Javi Forján

Personal information
- Full name: Javier Alejandro Forján Gutiérrez
- Date of birth: 5 May 1995 (age 31)
- Place of birth: Jerez de la Frontera, Spain
- Height: 1.78 m (5 ft 10 in)
- Position: Forward

Team information
- Current team: St Joseph's
- Number: 7

Youth career
- Xerez

Senior career*
- Years: Team / Apps / (Gls)
- 2013–2014: Xerez / 2 / (1)
- 2013–2014: Arcos / 18 / (2)
- 2014–2015: San Fernando / 7 / (1)
- 2015: Arcos / 17 / (6)
- 2015: Sanluqueño / 6 / (1)
- 2016: Arcos / 10 / (1)
- 2016–2017: Lebrijana / 35 / (9)
- 2017–2018: Albacete B / 21 / (4)
- 2018: Albacete / 1 / (0)
- 2018–2019: Los Barrios / 38 / (25)
- 2019–2021: Linense / 21 / (0)
- 2021: → Xerez (loan) / 15 / (3)
- 2021–2022: Ciudad de Lucena / 29 / (9)
- 2022–2023: Juventud Torremolinos / 14 / (2)
- 2023–2024: Antoniano / 21 / (1)
- 2024–2025: FCB Magpies / 23 / (9)
- 2025–: St Joseph's / 26 / (18)

= Javi Forján =

Spanish footballer (born 1995)

Javier Alejandro "Javi" Forján Gutiérrez (born 5 May 1995) is a Spanish footballer who plays for Gibraltarian club St Joseph's as a forward.

==Club career==
Born in La Barca de la Florida, Jerez de la Frontera, Cádiz, Andalusia, Forján was a Xerez CD youth graduate.
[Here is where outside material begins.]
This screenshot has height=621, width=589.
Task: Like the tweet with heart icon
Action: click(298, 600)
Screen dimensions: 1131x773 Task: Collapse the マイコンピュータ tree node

On 8 June 2013, while still a youth, he made his first team debut by starting and scoring the first in a 2–1 Segunda División home win against FC Barcelona B, as his side was already relegated.
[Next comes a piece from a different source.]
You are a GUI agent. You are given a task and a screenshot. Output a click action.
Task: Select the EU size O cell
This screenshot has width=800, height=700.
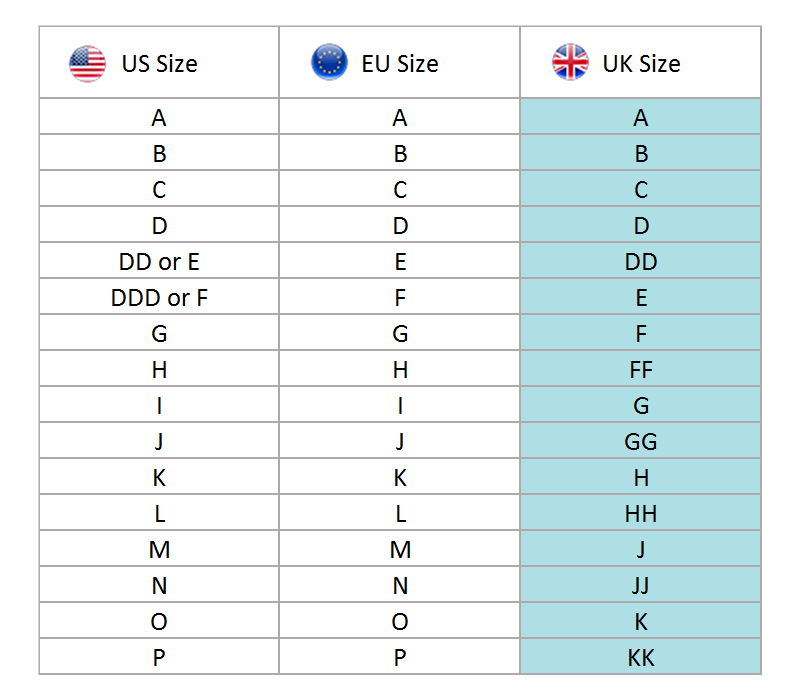point(400,622)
Forján left the club in October 2013, and subsequently signed for Arcos CF in Tercera División. The following 6 July he joined fellow league team San Fernando CD, but returned to his previous club on 16 January 2015 after terminating his contract.
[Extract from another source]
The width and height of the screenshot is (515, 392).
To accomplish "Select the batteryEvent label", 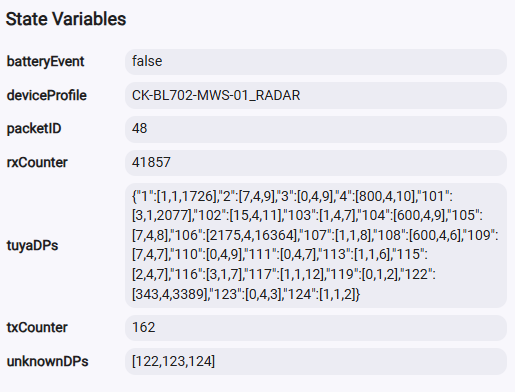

On 9 July 2015, Forján agreed to a deal with Atlético Sanluqueño CF, still in the fourth division. On 5 August of the following year, after a short spell back at Arcos, he moved to UB Lebrijana.

In July 2017 Forjá signed with Albacete Balompié, being assigned to the reserves still in the fourth tier. He made his first team debut the following 14 January, coming on as a late substitute for Jérémie Bela in a 2–1 home win against Granada CF for the second level championship.